I wasn’t certain that dancing with Anderson was going to send that impression, and I doubted Lola had expli
citly made that suggestion. But since my best friends had abandoned me, I couldn’t come up with a reasonable excuse.
Anderson and I walked to the dance floor and he put an arm around me.
“It’s a bit hard to take my waist at the moment,” I said apologetically.
“At my first primary school dance, the teachers went around pushing us apart so we weren’t too close,” he said. “This makes that a lot easier.”
I laughed along with him, wishing it could always be simple and easy between us. But until he’d figured out that I was off the market permanently, I worried that wouldn’t be the case. “You spoke to Lola?”
“Yes,” he said, taking a deep breath. “She’s a bit bossy.”
“She is a handful, but she knows how to run with this crowd.”
“Did she help you?” he asked.
“I sorta leapt into the deep end.” By the time, I’d realized that my relationship with Alexander was more than a fling, I’d already figured out how to tread water. “I should have asked for her help. She works with Belle on her business, and she’s always run interference for me when my mother gets too involved.”
“It sounds like you have an interesting family dynamic.” He smiled.
“And it’s still not as strange as my husband’s.”
“Tell me about it. A year ago it was me and my mum and now?” He looked around the room. “This isn’t my world.”
“I know how you feel,” I said, “but this isn’t their world, either. You’ll see. We’re actually terribly boring people…”

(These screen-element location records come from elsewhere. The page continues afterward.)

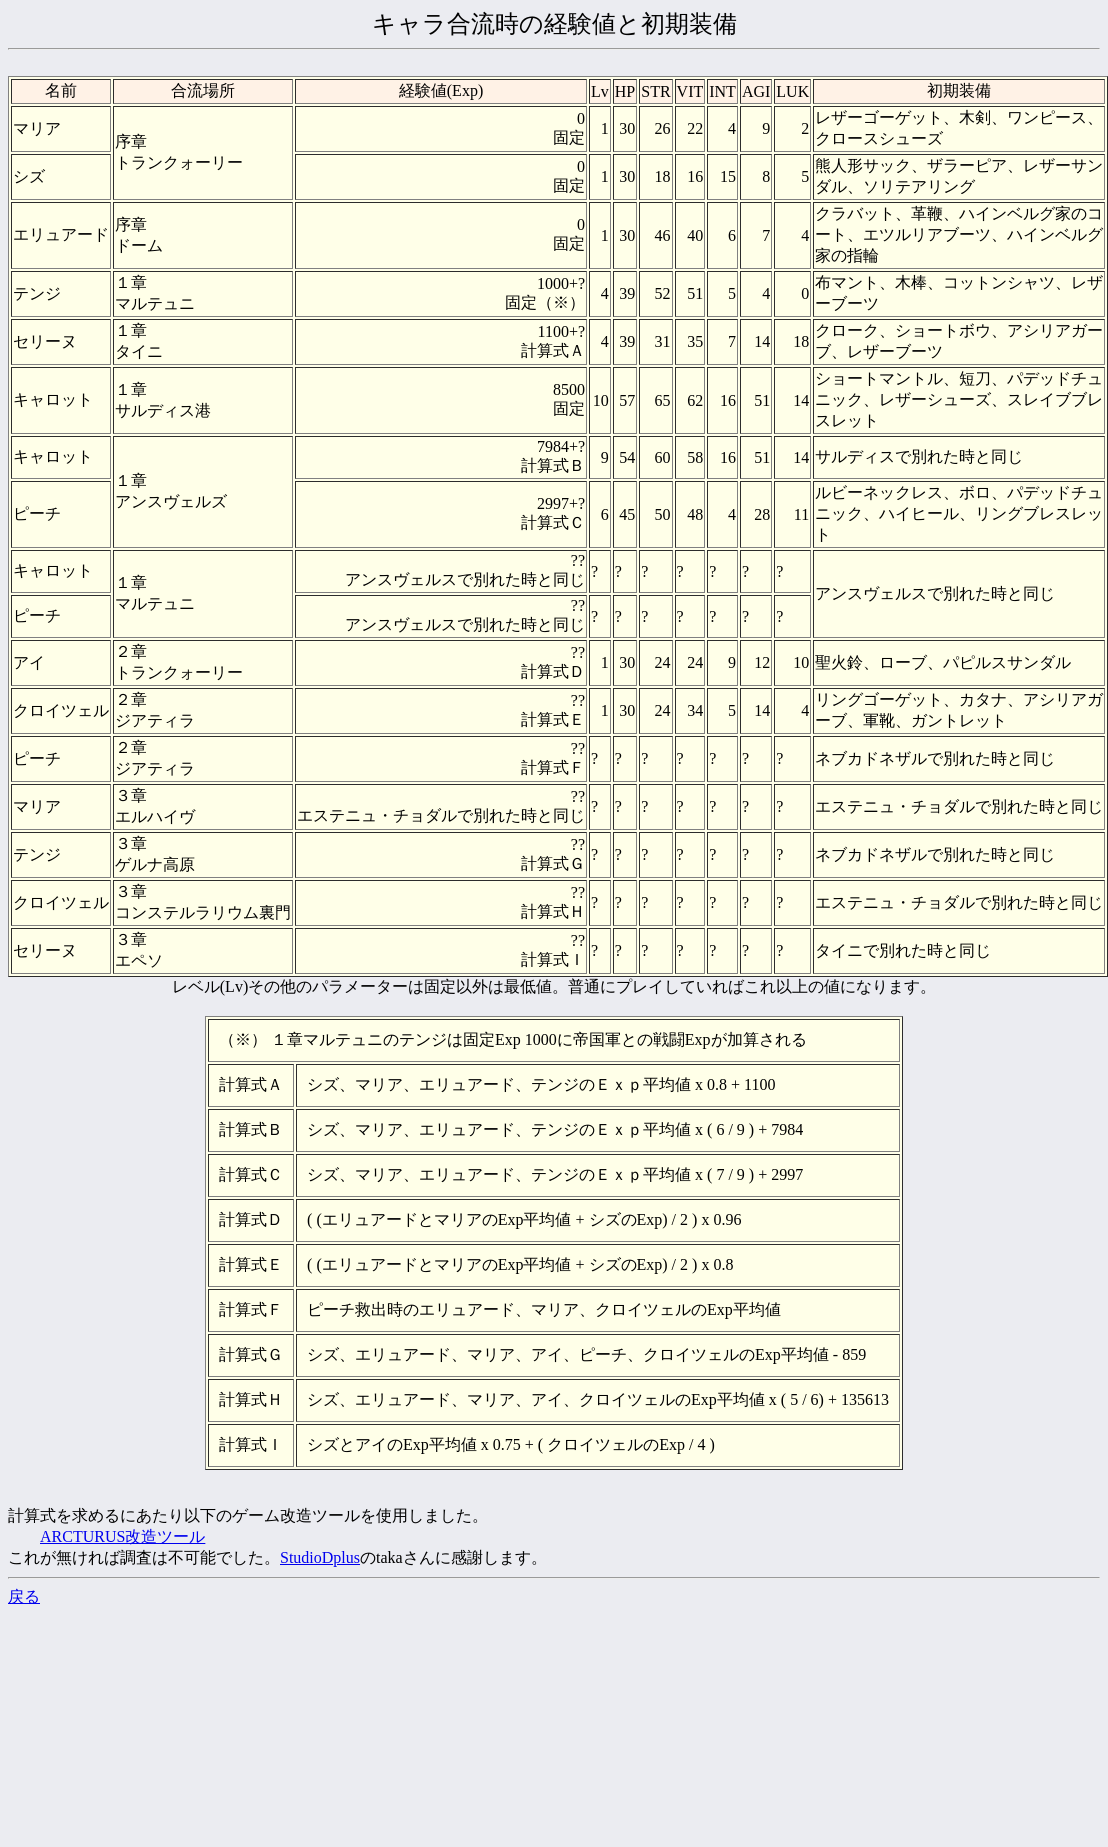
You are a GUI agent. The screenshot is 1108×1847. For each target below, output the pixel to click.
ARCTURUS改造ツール (122, 1536)
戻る (24, 1596)
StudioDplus (320, 1557)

“With private jets, family estates, and Crown Jewels.” He lifted an eyebrow, calling my bluff.
I tilted my head. “Yes, but the rest of the time…”

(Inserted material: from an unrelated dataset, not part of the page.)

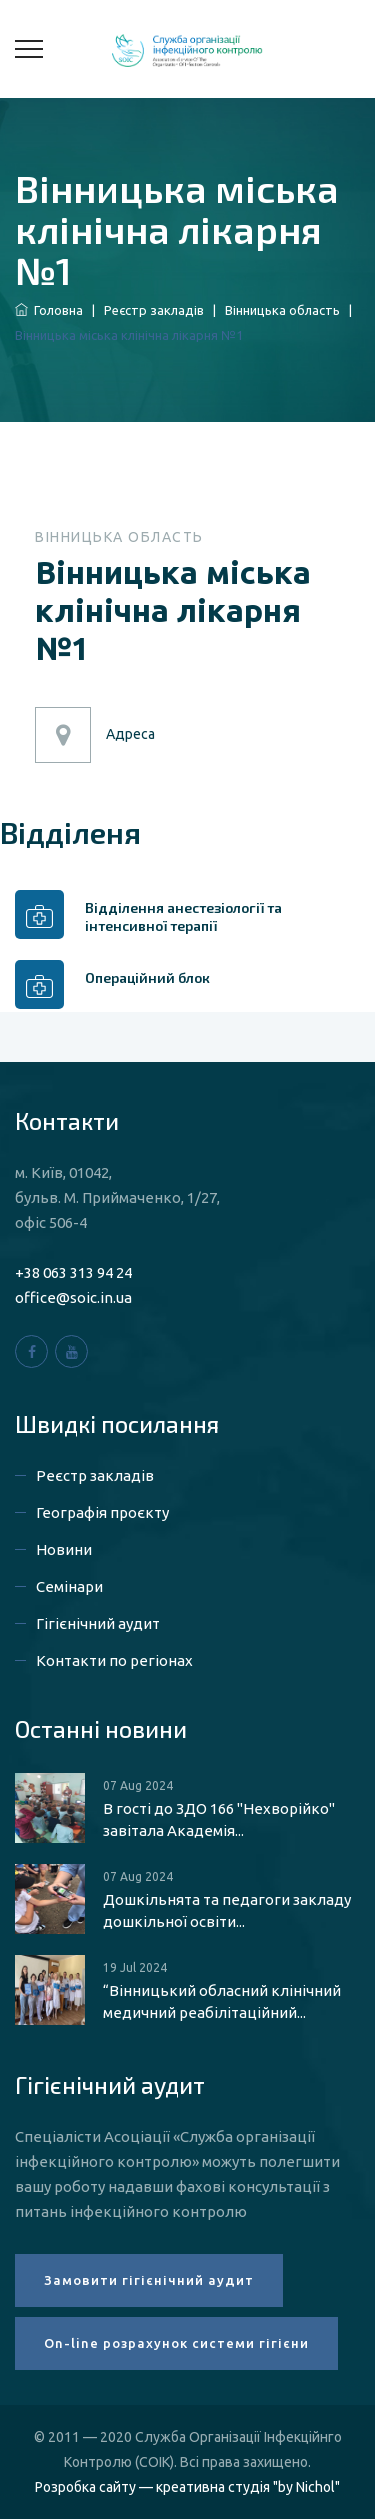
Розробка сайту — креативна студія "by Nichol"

“Thank you for the dance,” Anders said, releasing me and taking a step back, “but I think someone is cutting in.”
I didn’t have time to ask him who before he spun me into my husband’s waiting arms.
Chapter 27
Alexander
Clara’s breathless surprise matched how I felt every time I saw her. I nodded politely to Anders. It was the least I could do if he was going to show he’d learned his place. Not that I appreciated seeing my brother’s hands on my wife in any context, but as I’d was unavailable, I’m glad she wasn’t standing alone. She eyed me through her lashes apprehensively as I clasped her hand and we began to sway.